Stored records:
------

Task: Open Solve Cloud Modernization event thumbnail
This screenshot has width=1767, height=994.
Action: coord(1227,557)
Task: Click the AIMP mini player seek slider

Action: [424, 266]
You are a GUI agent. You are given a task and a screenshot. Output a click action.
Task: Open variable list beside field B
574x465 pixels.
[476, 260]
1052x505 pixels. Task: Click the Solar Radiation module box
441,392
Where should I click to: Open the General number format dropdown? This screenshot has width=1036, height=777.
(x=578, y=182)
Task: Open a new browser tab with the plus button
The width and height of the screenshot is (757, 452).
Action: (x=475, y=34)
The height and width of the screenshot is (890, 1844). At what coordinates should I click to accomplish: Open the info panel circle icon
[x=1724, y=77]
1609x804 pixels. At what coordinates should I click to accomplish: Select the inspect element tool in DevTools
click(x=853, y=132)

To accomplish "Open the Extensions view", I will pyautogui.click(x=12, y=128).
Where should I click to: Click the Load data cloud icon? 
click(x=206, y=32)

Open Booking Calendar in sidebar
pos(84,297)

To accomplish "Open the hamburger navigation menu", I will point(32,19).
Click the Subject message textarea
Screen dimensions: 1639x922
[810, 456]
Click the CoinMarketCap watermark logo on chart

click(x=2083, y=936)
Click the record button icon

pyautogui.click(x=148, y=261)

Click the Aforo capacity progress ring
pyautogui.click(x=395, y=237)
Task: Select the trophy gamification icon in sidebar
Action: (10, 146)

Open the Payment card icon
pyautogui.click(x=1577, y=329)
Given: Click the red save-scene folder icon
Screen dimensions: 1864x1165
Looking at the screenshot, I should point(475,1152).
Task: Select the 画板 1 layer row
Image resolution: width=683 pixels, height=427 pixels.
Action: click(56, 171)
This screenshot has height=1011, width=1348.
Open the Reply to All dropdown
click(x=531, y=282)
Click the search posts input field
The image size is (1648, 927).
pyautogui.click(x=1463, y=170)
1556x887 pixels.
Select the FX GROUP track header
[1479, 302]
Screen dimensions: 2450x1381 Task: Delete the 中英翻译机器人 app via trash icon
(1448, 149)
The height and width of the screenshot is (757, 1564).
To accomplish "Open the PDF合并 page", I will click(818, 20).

------

* Task goal *
Would you please reproduce all of the lines above exactly?

* Solution to this task *
Task: Open Solve Cloud Modernization event thumbnail
This screenshot has width=1767, height=994.
Action: coord(1227,557)
Task: Click the AIMP mini player seek slider

Action: [424, 266]
You are a GUI agent. You are given a task and a screenshot. Output a click action.
Task: Open variable list beside field B
574x465 pixels.
[476, 260]
1052x505 pixels. Task: Click the Solar Radiation module box
441,392
Where should I click to: Open the General number format dropdown? This screenshot has width=1036, height=777.
(x=578, y=182)
Task: Open a new browser tab with the plus button
The width and height of the screenshot is (757, 452).
Action: (x=475, y=34)
The height and width of the screenshot is (890, 1844). At what coordinates should I click to accomplish: Open the info panel circle icon
[x=1724, y=77]
1609x804 pixels. At what coordinates should I click to accomplish: Select the inspect element tool in DevTools
click(x=853, y=132)

To accomplish "Open the Extensions view", I will pyautogui.click(x=12, y=128).
Where should I click to: Click the Load data cloud icon? 
click(x=206, y=32)

Open Booking Calendar in sidebar
pos(84,297)

To accomplish "Open the hamburger navigation menu", I will point(32,19).
Click the Subject message textarea
Screen dimensions: 1639x922
[810, 456]
Click the CoinMarketCap watermark logo on chart

click(x=2083, y=936)
Click the record button icon

pyautogui.click(x=148, y=261)

Click the Aforo capacity progress ring
pyautogui.click(x=395, y=237)
Task: Select the trophy gamification icon in sidebar
Action: (10, 146)

Open the Payment card icon
pyautogui.click(x=1577, y=329)
Given: Click the red save-scene folder icon
Screen dimensions: 1864x1165
Looking at the screenshot, I should point(475,1152).
Task: Select the 画板 1 layer row
Image resolution: width=683 pixels, height=427 pixels.
Action: click(56, 171)
This screenshot has height=1011, width=1348.
Open the Reply to All dropdown
click(x=531, y=282)
Click the search posts input field
The image size is (1648, 927).
pyautogui.click(x=1463, y=170)
1556x887 pixels.
Select the FX GROUP track header
[1479, 302]
Screen dimensions: 2450x1381 Task: Delete the 中英翻译机器人 app via trash icon
(1448, 149)
The height and width of the screenshot is (757, 1564).
To accomplish "Open the PDF合并 page", I will click(818, 20).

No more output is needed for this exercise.